● Aim
Retype the lines below without any change, beginning with the line containing "will click(x=613, y=204)." and continuing through the line containing "(x=111, y=404)", including both of those lines.

● Dataset entries
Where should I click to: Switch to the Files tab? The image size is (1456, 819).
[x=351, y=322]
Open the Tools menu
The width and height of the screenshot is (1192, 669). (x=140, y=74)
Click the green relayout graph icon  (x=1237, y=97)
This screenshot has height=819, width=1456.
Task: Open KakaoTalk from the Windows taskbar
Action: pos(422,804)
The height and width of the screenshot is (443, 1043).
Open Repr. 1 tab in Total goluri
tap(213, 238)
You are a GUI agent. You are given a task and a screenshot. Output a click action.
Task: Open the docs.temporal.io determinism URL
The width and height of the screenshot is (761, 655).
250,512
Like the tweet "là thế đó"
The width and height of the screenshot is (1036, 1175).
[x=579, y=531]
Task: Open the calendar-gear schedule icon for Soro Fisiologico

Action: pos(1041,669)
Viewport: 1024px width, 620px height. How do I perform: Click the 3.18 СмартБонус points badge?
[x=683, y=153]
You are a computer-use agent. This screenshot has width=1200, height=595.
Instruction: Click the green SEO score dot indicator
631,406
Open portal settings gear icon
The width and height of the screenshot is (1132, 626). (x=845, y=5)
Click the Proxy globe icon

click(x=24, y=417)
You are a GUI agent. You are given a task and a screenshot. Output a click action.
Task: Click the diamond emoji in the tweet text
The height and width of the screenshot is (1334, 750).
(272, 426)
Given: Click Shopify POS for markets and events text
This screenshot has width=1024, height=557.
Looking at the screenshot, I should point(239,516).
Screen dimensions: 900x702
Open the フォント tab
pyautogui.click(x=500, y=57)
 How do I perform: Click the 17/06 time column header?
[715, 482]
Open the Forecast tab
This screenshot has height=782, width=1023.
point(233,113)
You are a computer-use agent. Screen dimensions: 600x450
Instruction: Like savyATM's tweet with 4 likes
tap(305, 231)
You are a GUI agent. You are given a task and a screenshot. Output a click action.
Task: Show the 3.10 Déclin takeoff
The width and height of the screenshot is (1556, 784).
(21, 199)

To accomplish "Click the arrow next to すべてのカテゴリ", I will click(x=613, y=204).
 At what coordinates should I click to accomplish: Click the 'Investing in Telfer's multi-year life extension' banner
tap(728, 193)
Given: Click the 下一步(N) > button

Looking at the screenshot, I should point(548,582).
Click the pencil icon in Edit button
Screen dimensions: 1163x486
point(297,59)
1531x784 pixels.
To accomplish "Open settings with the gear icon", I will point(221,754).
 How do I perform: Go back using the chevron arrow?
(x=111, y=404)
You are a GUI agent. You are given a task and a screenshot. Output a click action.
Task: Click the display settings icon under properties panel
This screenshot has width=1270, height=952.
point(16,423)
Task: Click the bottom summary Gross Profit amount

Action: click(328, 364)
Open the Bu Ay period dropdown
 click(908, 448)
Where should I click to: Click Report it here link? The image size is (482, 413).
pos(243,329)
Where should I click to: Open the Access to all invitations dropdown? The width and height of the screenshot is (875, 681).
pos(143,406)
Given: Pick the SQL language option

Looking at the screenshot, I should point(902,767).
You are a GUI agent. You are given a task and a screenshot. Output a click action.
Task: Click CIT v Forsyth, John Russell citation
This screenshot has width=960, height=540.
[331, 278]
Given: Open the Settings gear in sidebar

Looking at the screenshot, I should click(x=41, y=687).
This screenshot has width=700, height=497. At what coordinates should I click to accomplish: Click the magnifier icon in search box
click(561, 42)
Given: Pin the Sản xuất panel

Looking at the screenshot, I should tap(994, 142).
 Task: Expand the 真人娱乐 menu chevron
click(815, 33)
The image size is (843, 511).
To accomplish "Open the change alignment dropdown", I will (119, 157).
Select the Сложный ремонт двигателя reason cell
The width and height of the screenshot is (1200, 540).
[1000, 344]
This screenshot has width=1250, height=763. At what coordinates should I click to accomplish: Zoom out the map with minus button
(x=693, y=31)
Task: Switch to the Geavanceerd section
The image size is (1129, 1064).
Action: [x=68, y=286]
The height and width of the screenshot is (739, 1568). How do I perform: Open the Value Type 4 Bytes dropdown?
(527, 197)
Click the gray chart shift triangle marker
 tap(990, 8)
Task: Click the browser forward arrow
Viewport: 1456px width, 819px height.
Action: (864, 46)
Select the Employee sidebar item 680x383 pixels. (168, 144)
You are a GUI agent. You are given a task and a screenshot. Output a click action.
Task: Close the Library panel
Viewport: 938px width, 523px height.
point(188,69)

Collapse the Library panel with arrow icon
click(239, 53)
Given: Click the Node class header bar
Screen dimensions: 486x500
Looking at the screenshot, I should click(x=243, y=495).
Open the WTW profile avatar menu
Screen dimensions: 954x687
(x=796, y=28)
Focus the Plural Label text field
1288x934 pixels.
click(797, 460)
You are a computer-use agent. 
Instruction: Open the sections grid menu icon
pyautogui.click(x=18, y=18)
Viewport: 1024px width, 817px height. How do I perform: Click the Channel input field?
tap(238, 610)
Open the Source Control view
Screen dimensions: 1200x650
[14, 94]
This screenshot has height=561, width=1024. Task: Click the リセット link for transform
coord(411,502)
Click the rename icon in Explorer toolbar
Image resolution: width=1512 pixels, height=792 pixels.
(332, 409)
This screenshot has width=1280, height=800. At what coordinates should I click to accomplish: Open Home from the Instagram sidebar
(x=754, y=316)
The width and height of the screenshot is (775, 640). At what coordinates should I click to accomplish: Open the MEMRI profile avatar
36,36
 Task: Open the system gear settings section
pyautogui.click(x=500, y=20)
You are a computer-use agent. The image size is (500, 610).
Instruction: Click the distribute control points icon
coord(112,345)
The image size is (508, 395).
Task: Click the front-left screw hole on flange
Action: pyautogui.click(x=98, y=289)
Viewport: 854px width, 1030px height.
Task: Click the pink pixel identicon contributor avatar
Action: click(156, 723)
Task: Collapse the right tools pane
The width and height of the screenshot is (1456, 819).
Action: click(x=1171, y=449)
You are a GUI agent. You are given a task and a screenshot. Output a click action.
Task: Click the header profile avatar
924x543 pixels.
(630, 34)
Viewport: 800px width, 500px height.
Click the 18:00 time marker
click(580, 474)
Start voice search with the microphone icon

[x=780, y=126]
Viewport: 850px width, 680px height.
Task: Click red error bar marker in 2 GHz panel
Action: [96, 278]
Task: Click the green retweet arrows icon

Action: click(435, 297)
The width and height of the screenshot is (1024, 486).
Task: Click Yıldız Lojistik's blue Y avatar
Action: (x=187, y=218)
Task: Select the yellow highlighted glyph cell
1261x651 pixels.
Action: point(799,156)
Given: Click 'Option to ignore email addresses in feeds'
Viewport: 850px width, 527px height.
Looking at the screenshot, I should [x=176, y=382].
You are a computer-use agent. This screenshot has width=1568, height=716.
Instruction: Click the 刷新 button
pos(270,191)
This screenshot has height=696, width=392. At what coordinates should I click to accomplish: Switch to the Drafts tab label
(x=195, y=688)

● Result
To accomplish "Click the arrow next to すべてのカテゴリ", I will click(x=613, y=204).
 At what coordinates should I click to accomplish: Click the 'Investing in Telfer's multi-year life extension' banner
tap(728, 193)
Given: Click the 下一步(N) > button

Looking at the screenshot, I should point(548,582).
Click the pencil icon in Edit button
Screen dimensions: 1163x486
point(297,59)
1531x784 pixels.
To accomplish "Open settings with the gear icon", I will point(221,754).
 How do I perform: Go back using the chevron arrow?
(x=111, y=404)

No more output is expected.